This is a lightweight Python library which lets you push and
execute jobs asynchronously using Apache Kafka.
It uses
confluent-kafka-python under the hood.
- Apache Kafka 3.4.0
- Python 3.10+
Build and start the docker containers.
docker compose -up d
The performance benchmarks for producer and consumer can be viewed in the logs:
docker compose logs -f
kafka-python-client-python-wrapper-1 | Processed 1000000 messsages in 7.19 seconds
kafka-python-client-python-wrapper-1 | 13.26 MB/s
kafka-python-client-python-wrapper-1 | 139045.01 Msgs/s
kafka-python-client-python-wrapper-1 | producer_performance
kafka-python-client-python-wrapper-1 | time_in_seconds
kafka-python-client-python-wrapper-1 | confluent_python_kafka_producer 7.191916
...
kafka | [2023-04-27 23:27:23,632] INFO [BrokerMetadataListener id=1] Starting to publish metadata events at offset 2. (kafka.server.metadata.BrokerMetadataListener)

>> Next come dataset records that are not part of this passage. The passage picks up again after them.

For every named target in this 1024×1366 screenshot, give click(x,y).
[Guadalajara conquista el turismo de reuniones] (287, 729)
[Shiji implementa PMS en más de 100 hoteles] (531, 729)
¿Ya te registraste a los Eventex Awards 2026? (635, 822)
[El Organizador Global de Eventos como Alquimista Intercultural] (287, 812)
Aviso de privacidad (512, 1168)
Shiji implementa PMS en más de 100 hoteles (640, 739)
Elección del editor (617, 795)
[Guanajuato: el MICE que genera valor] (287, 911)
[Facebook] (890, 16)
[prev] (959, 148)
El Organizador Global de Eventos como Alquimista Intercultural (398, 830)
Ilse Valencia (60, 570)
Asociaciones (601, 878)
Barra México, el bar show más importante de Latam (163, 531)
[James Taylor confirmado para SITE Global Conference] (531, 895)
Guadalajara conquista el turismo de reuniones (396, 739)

kafka | [2023-04-27 23:27:23,633] INFO [BrokerMetadataPublisher id=1] Publishing initial metadata at offset OffsetAndEpoch(offset=2, epoch=1) with metadata.version 3.4-IV0. (kafka.server.metadata.BrokerMetadataPublisher)
...
kafka-python-client-python-wrapper-1 | Processed 1000000 messsages in 6.74 seconds
kafka-python-client-python-wrapper-1 | 14.15 MB/s
kafka-python-client-python-wrapper-1 | 148321.10 Msgs/s
kafka-python-client-python-wrapper-1 | consumer_performance
kafka-python-client-python-wrapper-1 | time_in_seconds
kafka-python-client-python-wrapper-1 | confluent_python_kafka_consumer 6.742129
Problem statement: A real-time dashboard that displays the number of page views per second for a website. The website generates a high volume of page views, and we want to process them in real-time.
Setup:
Trigger_Requests.py : simulates 1000 users requesting our website.
confluent_kafka_producer_flask.py: sends the “page view” events in real-time to Kafka Server.
confluent_consumer.py: will call the Worker class and consume page view events.
Each consumer instance processes a subset of the messages.
Start the buffer. This will connect to the KafkaProducer client:
python confluent_kafka_producer_flask.py
Start the workers in separate terminal. This will connect to the KafkaProducer client. The worker executes the job in the background:
python confluent_consumer.py
[INFO] Starting Worker(hosts=127.0.0.1:9092 topic=page-views, group=group) ...
2nd Worker:
python confluent_consumer_2.py
[INFO] Starting Worker(hosts=127.0.0.1:9092 topic=page-views, group=group) ...
3nd Worker:
python confluent_consumer_3.py
[INFO] Starting Worker(hosts=127.0.0.1:9092 topic=page-views, group=group) ...
To create a consumer group, running multiple consumer instances that will execute subset of jobs, we need to increase the number of partitions. Following is example command that increases number of partitions to 3 of the page-views Kafka topic.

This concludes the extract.